Australian Health Breach Exposes Danger of 'Anonymous' DataResearchers Cracked Encrypted Health Information
The abrupt withdrawal of a set of historical medical data by Australia's Department of Health once again shows the dangerous waters organizations tread when trying to make valuable data sets available to the public, but still preserve privacy.
See Also: Infrastructure Monitoring 101
The data was a 30-year sampling of claims Australians made under Medicare, the country's public health service, and for pharmaceutical benefits. The data was released as part of a large Australian program to make government data more accessible.
But researchers at the University of Melbourne found that the method used to encrypt a key part of the information could be reverse engineered in a few days due to a weak algorithm.
The finding underscores the importance of carefully examining mathematical techniques used to anonymize data, says Vanessa Teague, one of the researchers and a senior lecturer in the computing and information systems department at the University of Melbourne.
"The answer is there should be an opportunity to examine the algorithm in advance," Teague says.
Although no patient information was exposed, the discovery was compelling enough for the Department of Health to withdraw the data set until it can be more strongly secured. Australia's Privacy Commissioner has also launched an investigation.
Not So Anonymous
The data was released in mid-August and contained claims from the Medicare Benefits Schedule and Pharmaceutical Benefits Schedule lodged between 1984 and 2014. It contained more than 1 billion lines of information on about 3 million Australians, about 10 percent of Medicare's patients.
The Department of Health took steps to protect sensitive data. The data did not contain patient names, but instead assigned them an ID number, which was not connected to their real Medicare number. Only a person's birth year was included. The dates of medical consultations were changed to within 14 days of the actual event.
Medical facilities have a provider ID, which is supplied to Medicare as part of a claim. Their provider ID was used as a seed, or a starting point to generate what should be a random, encrypted value. In theory, it should not be possible to reverse the value and link it back to a real provider ID.
Authorities were providing the data so that medical industry stakeholders could run analyses and reveal more about use of the country's public health system. The structure of the data was designed to allow it to be linked to other data sets collected by hospitals and records of services, such as immunizations.
The researchers - Chris Culnane, Benjamin Rubinstein and Teague - found they were able to decrypt the service provider ID. When the agency originally posted the data, the Department of Health described, in part, the encryption algorithm used.
The description allowed the researchers to figure out its weaknesses and eventually decrypt the provider IDs. But Teague says the researchers did not successfully decrypt the patient ID.
Even if an attacker can't decrypt the patient or service provider IDs, the information that is not encrypted could help triangulate on a patient. For example, the set contained information about several people who were born in the 1890s. That's a bit of distinct information since there are only a few of those people. Combined with other public information, the birth year could be used to make solid guess about a person's identity, Teague says.
Another hypothetical example might be a member of Parliament who suffered a heart attack, Teague says.
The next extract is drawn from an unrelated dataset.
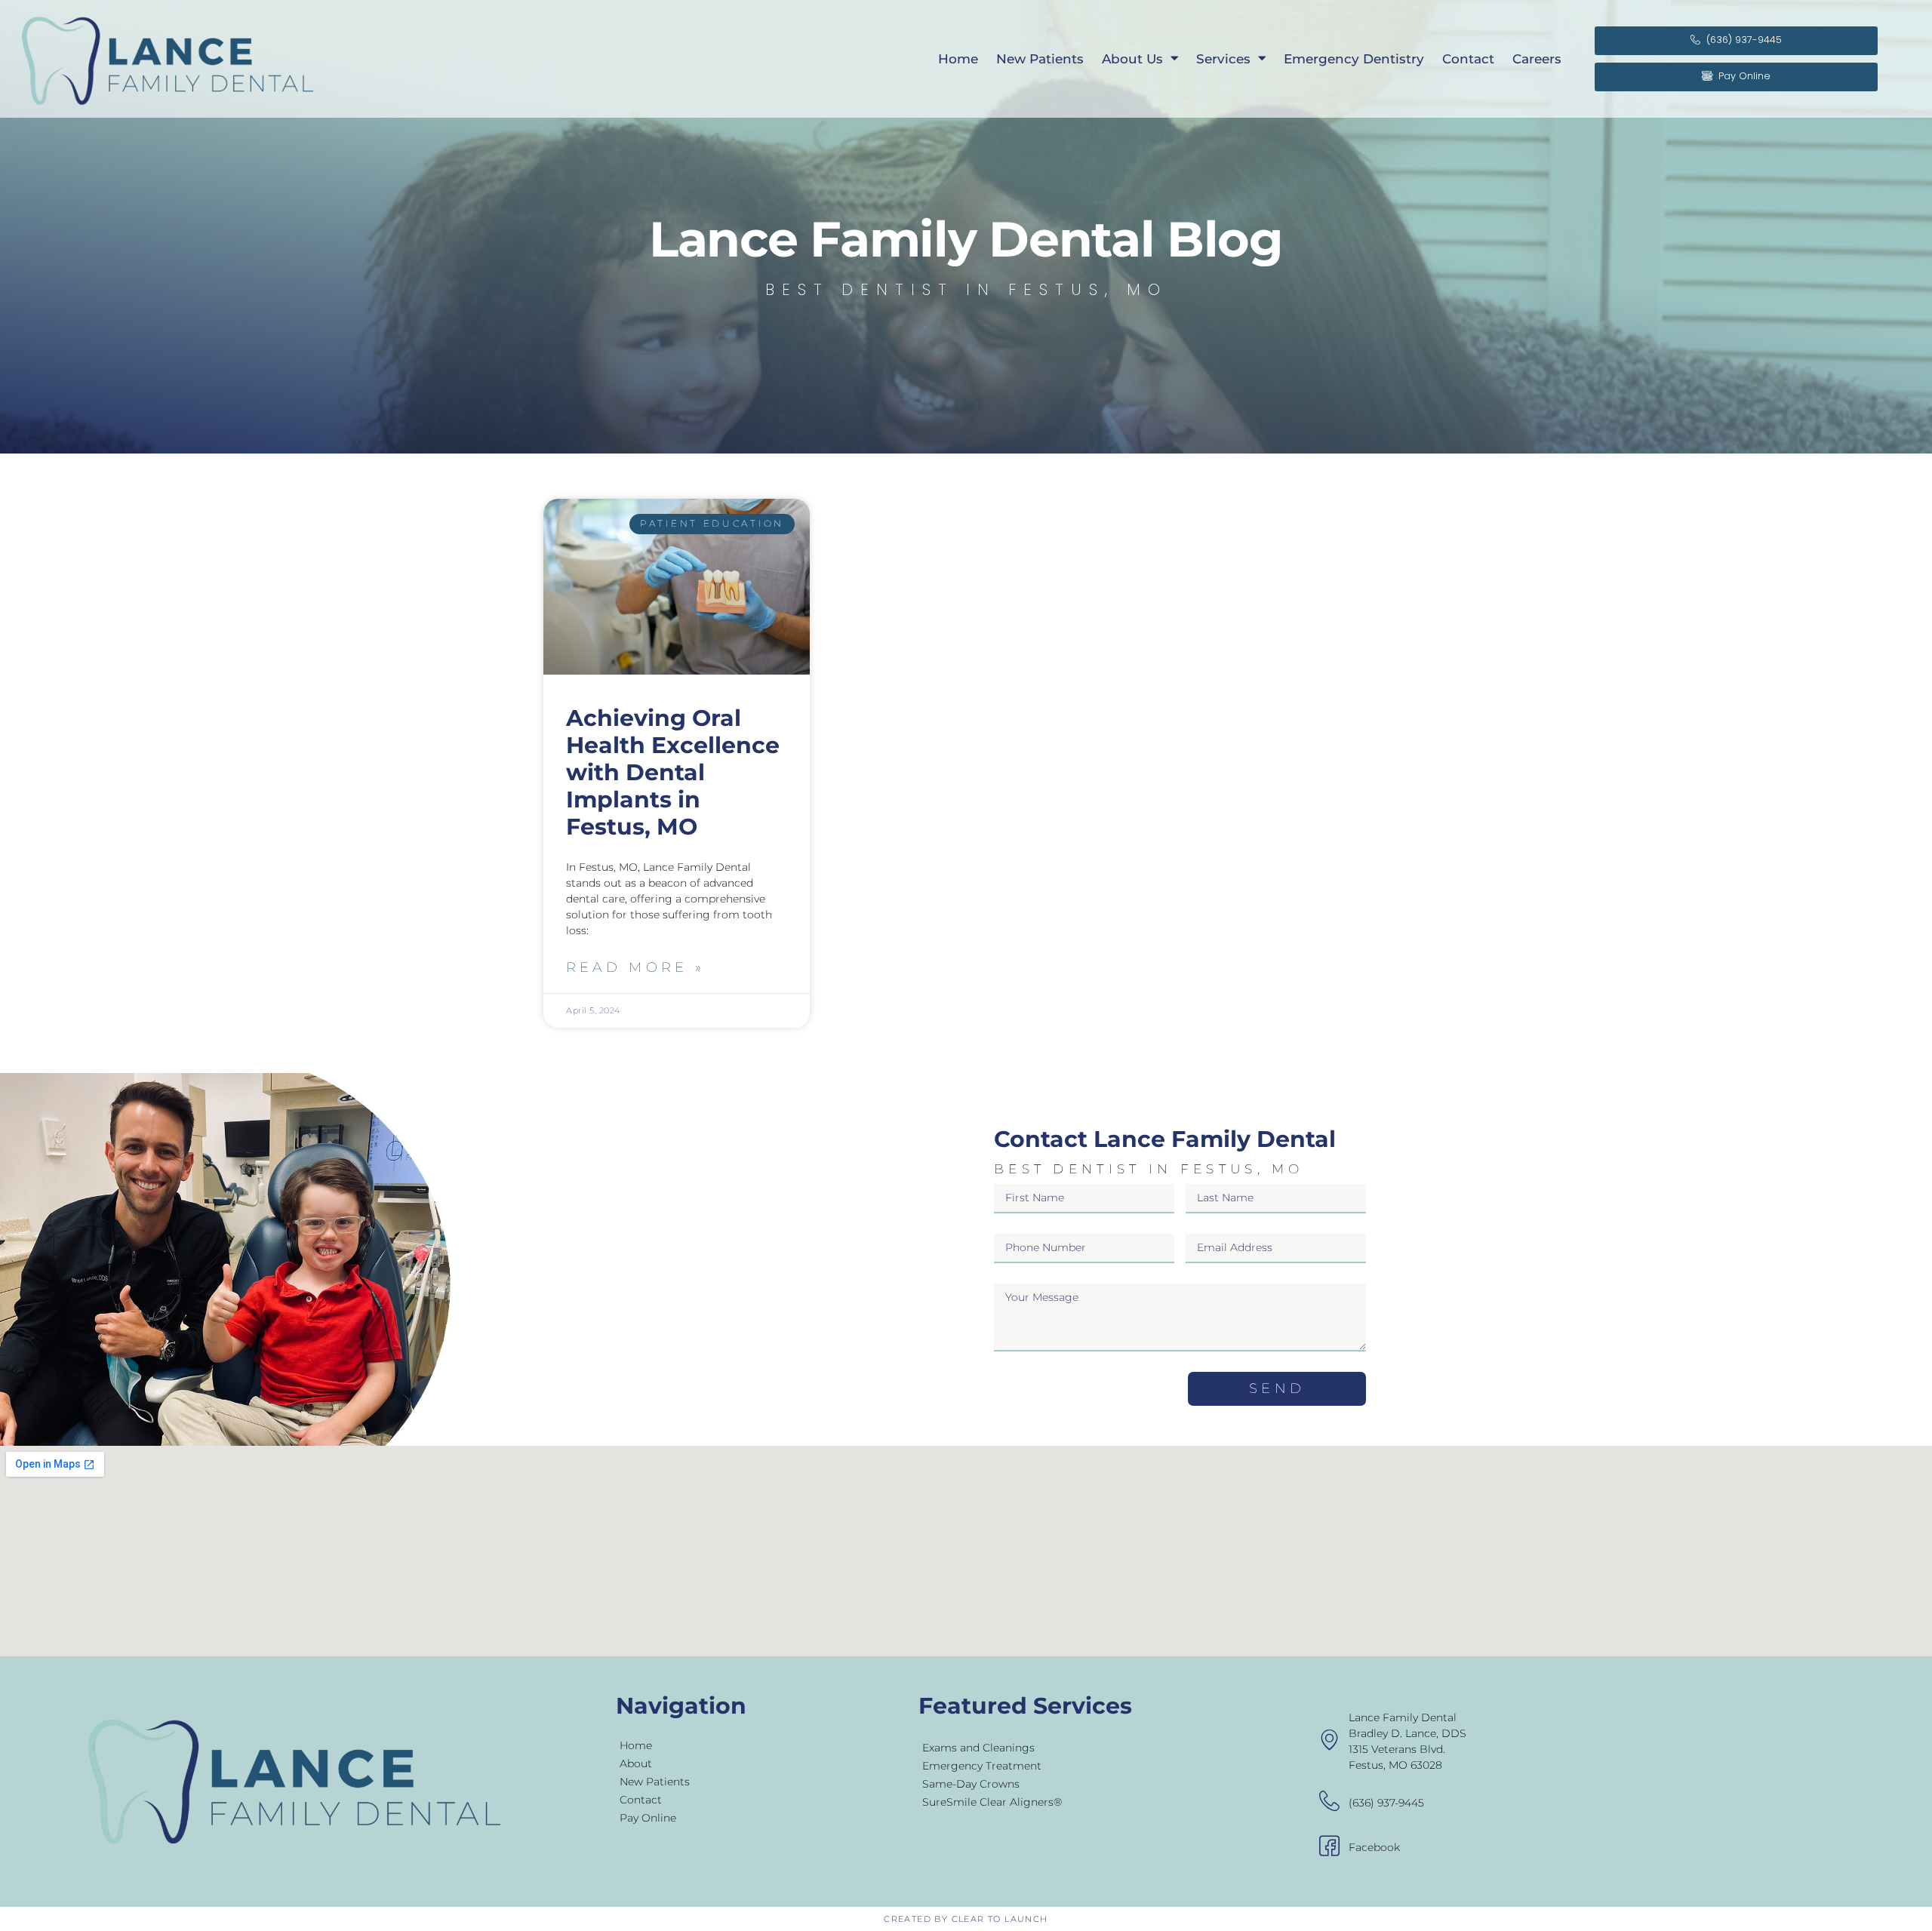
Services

The media might have covered such an event, and the person's birth year wouldn't be hard to find. The more an attacker knows about a person, the greater that chance that information could be leveraged to discover more, Teague says. "It's a question of how much information you've got and how unusual that information is."
Now a Criminal Offense
The Department of Health's mistake is not likely to raise confidence in the Australian government's handling of data.
Part of the uproar around the country's recent census focused on how that data is going to be retained for longer periods. Similar to the handling of the data held by the Department of the Health, the Australian Bureau of Statistics plans to anonymize data, but in such a way that it can be accurately linked to other government databases.
There's a fear of "linkage attacks," where supposedly anonymous data can be linked to real people or events.
One of the most famous examples dates from 2006, when AOL released 9 million search queries from more than 650,000 users over a three-month period. In an investigation, the New York Times showed it was trivial to analyze search terms and contextually hone in on a particular user, even after AOL had replaced user IDs with an anonymous number.
Following the Department of Health's situation, Attorney-General George Brandis announced a quick amendment to the Privacy Act 1988, making it a criminal offense to de-anonymize government data. Teague says a better approach would be to start with more secure anonymizing techniques.